Conde's task is not without its challenges.
Human Rights Watch Senior West Africa researcher, Corinne Dufka, said the new leader has inherited a swelled and unruly security sector, as well as a broken-down justice system.
"The three successive regimes have used militias and security forces not to protect the population but rather to ensure a continuation of the regime," said Dufka. "Members of the security forces have acted more as perpetrators than protectors of the population over the years. President Conde has inherited a military that is steeped in a culture of indiscipline and impunity and there must be measures taken, including downsizing the military, which has grown from 10,000 to 45,000 in the last decade."
Human Rights Watch says soldiers and policemen implicated in extortion, banditry, theft, kidnapping, racketeering, and excessive use of lethal force have enjoyed near-complete impunity for years. It says thousands of Guineans who dared to oppose previous regimes have been tortured, starved, beaten to death by state security forces or executed in police custody and military barracks.
The group is calling for President Conde to investigate and bring these perpetrators to justice, something his three predecessors failed to do.
"We found that particularly among ordinary Guineans, disturbingly, there is a sense that the security forces are simply above the law," said Dufka. "It is really a blind spot, the fact that they should be held accountable, that they should be subject to the rule of law in Guinea."
Dufka says the rule of law in Guinea has been undermined by a chronically neglected and underfunded judiciary, which gets just one half of one percent of the national budget, compared to the more than 40 percent going to the Defense Ministry.
"Some of the Ministry of Justice officials and legal professionals we spoke to characterize it as no accident that it has been that way," he said. "Lawyers and judicial personnel do not have pens and paper and desks.
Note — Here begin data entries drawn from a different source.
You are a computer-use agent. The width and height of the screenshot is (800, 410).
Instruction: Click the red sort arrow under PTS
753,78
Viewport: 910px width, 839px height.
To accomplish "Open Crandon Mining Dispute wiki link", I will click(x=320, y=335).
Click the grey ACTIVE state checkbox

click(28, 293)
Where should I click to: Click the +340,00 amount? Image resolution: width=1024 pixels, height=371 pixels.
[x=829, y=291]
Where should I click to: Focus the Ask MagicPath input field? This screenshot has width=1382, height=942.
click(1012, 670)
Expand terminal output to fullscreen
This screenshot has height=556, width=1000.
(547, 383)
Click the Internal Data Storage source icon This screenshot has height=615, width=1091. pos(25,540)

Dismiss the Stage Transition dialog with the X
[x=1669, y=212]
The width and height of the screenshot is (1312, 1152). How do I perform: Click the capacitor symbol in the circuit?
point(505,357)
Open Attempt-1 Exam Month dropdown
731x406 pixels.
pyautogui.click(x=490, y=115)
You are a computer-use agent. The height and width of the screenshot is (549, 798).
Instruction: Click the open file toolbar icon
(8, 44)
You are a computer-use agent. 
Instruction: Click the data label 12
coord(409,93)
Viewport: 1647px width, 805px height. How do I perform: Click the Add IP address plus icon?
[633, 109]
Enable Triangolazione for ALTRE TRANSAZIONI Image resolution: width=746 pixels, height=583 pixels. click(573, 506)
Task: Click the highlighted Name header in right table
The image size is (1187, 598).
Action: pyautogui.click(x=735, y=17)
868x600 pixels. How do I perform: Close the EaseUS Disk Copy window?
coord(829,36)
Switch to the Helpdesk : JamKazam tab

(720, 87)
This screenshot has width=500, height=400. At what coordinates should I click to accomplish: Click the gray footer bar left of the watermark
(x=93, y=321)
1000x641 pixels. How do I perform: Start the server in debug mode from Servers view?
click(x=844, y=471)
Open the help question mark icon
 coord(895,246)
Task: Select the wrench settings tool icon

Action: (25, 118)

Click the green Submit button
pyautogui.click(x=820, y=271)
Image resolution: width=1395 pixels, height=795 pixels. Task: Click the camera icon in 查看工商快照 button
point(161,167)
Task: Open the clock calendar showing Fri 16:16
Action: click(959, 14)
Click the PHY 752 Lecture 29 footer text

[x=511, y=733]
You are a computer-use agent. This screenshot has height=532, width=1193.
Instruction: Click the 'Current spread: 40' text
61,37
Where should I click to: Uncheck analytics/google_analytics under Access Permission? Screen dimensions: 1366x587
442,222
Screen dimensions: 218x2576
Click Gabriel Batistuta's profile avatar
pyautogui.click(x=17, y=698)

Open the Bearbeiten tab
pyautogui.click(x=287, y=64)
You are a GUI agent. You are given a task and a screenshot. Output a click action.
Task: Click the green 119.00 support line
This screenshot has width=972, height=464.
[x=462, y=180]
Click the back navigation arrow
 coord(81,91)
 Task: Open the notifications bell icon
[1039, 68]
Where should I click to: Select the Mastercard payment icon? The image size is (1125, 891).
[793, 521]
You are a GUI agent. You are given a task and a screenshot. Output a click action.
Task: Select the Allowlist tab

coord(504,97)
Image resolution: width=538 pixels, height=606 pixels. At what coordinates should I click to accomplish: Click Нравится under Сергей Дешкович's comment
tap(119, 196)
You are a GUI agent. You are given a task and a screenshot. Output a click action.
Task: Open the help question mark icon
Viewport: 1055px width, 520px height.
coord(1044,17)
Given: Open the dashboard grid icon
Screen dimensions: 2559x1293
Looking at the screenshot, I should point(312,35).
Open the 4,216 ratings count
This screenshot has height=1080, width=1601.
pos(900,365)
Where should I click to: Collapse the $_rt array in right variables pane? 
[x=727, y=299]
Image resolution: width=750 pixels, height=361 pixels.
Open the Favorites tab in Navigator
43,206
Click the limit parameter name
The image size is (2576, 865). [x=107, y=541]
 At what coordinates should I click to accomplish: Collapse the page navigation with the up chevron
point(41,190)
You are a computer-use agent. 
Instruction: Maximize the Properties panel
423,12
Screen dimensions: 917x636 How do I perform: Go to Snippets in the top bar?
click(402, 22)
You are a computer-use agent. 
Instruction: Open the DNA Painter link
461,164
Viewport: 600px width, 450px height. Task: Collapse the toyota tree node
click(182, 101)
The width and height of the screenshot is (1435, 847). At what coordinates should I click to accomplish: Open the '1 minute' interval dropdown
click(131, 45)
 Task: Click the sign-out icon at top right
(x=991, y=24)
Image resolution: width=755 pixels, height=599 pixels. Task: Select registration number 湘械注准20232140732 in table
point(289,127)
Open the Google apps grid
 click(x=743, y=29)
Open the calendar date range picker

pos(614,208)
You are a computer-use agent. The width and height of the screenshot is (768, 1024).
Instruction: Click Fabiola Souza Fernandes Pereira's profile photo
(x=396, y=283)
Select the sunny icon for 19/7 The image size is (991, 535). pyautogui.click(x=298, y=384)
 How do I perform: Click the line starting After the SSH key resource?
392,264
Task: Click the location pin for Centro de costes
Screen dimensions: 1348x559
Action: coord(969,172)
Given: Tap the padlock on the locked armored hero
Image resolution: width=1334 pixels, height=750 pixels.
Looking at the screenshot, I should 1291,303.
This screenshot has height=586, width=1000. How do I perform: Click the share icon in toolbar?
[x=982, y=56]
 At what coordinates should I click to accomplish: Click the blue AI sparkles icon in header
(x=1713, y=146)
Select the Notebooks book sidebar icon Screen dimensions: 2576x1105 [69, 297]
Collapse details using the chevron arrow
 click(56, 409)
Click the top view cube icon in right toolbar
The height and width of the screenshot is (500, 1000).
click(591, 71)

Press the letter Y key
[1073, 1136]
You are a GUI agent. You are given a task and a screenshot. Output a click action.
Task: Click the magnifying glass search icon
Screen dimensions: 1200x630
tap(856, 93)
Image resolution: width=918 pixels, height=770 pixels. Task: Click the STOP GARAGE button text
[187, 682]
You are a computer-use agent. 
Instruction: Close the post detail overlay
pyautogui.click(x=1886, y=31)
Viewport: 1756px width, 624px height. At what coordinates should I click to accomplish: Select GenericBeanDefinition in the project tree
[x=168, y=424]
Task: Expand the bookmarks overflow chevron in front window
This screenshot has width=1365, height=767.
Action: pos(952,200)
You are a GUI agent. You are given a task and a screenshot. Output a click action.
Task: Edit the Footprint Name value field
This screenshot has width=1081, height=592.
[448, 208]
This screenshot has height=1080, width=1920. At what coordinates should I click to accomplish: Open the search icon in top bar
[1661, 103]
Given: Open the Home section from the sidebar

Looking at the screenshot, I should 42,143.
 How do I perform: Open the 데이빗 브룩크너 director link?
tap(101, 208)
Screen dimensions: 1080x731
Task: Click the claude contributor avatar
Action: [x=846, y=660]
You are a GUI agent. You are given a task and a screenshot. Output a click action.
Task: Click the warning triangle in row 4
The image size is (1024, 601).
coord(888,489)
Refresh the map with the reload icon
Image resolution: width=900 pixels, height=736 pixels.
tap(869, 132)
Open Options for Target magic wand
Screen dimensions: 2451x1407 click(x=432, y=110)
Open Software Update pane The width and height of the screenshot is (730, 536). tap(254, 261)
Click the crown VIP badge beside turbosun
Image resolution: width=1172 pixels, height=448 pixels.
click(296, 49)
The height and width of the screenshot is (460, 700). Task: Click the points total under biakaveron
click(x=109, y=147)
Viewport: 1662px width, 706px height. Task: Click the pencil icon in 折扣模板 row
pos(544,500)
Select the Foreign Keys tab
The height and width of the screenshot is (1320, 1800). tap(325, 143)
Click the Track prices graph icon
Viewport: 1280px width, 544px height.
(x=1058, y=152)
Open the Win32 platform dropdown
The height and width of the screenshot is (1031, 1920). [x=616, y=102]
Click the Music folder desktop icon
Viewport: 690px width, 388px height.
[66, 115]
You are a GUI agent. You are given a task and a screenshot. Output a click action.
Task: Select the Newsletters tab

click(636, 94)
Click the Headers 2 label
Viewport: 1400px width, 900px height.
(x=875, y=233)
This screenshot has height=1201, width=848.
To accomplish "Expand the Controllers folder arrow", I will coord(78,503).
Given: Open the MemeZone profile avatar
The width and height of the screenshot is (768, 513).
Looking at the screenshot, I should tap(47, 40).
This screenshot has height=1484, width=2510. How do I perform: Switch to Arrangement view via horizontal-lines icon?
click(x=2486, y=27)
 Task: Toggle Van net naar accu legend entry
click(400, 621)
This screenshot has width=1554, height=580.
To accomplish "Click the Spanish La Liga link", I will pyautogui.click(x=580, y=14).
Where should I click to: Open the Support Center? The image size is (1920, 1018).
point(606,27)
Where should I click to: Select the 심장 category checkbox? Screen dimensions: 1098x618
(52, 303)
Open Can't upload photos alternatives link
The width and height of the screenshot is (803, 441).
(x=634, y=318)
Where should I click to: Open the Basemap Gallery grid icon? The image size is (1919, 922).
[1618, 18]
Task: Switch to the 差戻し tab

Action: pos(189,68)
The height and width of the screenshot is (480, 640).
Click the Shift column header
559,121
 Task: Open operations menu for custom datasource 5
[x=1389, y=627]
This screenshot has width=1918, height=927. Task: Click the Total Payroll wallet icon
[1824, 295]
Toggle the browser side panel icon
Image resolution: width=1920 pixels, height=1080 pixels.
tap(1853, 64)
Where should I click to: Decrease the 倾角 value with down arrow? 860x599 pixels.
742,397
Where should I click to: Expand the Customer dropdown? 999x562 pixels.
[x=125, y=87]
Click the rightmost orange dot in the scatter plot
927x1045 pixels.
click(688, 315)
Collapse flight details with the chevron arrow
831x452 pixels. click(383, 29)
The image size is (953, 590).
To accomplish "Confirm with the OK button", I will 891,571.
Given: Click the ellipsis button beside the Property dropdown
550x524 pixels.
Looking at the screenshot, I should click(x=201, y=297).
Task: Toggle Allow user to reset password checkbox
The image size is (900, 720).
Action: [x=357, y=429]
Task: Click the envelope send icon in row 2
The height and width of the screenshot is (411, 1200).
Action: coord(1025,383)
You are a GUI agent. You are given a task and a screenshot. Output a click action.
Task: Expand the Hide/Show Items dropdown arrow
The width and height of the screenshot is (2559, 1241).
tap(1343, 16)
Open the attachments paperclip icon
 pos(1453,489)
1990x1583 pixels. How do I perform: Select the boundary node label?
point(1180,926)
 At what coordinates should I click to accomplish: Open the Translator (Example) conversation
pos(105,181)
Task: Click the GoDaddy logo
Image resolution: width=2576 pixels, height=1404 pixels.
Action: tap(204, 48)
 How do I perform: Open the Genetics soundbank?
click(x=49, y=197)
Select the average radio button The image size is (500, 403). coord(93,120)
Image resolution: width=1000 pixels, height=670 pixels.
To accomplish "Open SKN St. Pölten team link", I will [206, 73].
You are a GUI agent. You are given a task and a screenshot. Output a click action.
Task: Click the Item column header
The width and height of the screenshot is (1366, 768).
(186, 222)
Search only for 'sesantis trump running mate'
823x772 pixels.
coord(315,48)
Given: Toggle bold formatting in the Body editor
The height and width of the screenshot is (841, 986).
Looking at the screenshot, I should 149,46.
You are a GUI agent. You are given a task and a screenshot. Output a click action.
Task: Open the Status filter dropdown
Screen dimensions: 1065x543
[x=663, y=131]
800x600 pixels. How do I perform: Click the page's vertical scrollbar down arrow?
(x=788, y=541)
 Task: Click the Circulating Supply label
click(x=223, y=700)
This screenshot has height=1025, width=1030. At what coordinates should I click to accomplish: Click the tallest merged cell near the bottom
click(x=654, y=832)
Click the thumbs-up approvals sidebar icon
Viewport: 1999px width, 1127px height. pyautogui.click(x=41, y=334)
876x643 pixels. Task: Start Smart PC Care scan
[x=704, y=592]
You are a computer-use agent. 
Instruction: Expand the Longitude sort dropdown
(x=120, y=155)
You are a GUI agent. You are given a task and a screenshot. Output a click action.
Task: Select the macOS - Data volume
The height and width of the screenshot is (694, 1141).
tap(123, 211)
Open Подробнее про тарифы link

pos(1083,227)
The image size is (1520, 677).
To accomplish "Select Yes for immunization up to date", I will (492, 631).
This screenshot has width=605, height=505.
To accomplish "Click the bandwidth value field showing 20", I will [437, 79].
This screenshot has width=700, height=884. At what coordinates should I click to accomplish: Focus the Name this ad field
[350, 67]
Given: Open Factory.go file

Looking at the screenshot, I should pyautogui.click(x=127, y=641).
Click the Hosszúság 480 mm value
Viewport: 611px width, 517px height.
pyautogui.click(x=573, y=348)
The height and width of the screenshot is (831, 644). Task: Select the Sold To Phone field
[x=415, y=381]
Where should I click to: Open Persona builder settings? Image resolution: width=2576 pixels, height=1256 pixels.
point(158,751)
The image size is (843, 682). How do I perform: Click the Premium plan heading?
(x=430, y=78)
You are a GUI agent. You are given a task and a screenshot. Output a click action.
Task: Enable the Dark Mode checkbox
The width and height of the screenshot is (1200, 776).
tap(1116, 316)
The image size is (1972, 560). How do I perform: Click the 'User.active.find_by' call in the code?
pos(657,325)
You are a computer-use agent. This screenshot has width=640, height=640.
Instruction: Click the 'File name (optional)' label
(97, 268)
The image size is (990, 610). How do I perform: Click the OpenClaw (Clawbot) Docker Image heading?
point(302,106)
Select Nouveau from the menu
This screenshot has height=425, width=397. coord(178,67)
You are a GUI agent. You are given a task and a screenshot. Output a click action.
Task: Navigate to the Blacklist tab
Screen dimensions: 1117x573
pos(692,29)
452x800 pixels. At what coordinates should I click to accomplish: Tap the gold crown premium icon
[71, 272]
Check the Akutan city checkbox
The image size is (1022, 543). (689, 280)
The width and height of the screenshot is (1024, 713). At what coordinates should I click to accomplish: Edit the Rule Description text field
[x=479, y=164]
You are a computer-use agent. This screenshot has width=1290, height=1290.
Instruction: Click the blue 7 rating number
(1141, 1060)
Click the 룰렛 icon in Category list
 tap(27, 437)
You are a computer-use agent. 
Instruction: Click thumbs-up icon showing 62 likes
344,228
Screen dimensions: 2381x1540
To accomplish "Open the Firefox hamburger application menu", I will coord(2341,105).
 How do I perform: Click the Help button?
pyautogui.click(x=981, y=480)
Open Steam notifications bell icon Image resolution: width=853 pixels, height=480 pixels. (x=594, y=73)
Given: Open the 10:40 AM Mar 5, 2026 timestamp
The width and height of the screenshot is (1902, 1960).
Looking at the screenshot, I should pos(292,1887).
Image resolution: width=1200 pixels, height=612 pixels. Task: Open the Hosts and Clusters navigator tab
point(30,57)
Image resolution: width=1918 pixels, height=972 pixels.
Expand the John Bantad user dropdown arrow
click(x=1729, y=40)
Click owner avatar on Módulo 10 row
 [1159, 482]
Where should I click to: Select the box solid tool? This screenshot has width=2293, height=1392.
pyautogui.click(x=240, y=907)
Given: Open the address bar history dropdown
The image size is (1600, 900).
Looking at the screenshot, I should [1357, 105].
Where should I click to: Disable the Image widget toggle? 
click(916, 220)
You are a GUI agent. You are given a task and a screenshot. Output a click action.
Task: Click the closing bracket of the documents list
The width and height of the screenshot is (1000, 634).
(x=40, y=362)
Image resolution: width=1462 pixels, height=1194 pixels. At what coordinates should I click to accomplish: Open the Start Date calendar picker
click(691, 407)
They do not have cars to transport detainees to court, and in fact very few cases really take place.
"In the criminal court in Conakry for example, there were over 200 cases on the docket and only one was dealt with last year," continued Dufka. "It has effectively ground to a halt because of negligence, marginalization and lack of independence."
Human Rights Watch is also calling for Conde to establish an anti-corruption commission to address embezzlement and mismanagement that have made Guinea one of the world's poorest countries, despite abundant mineral resources.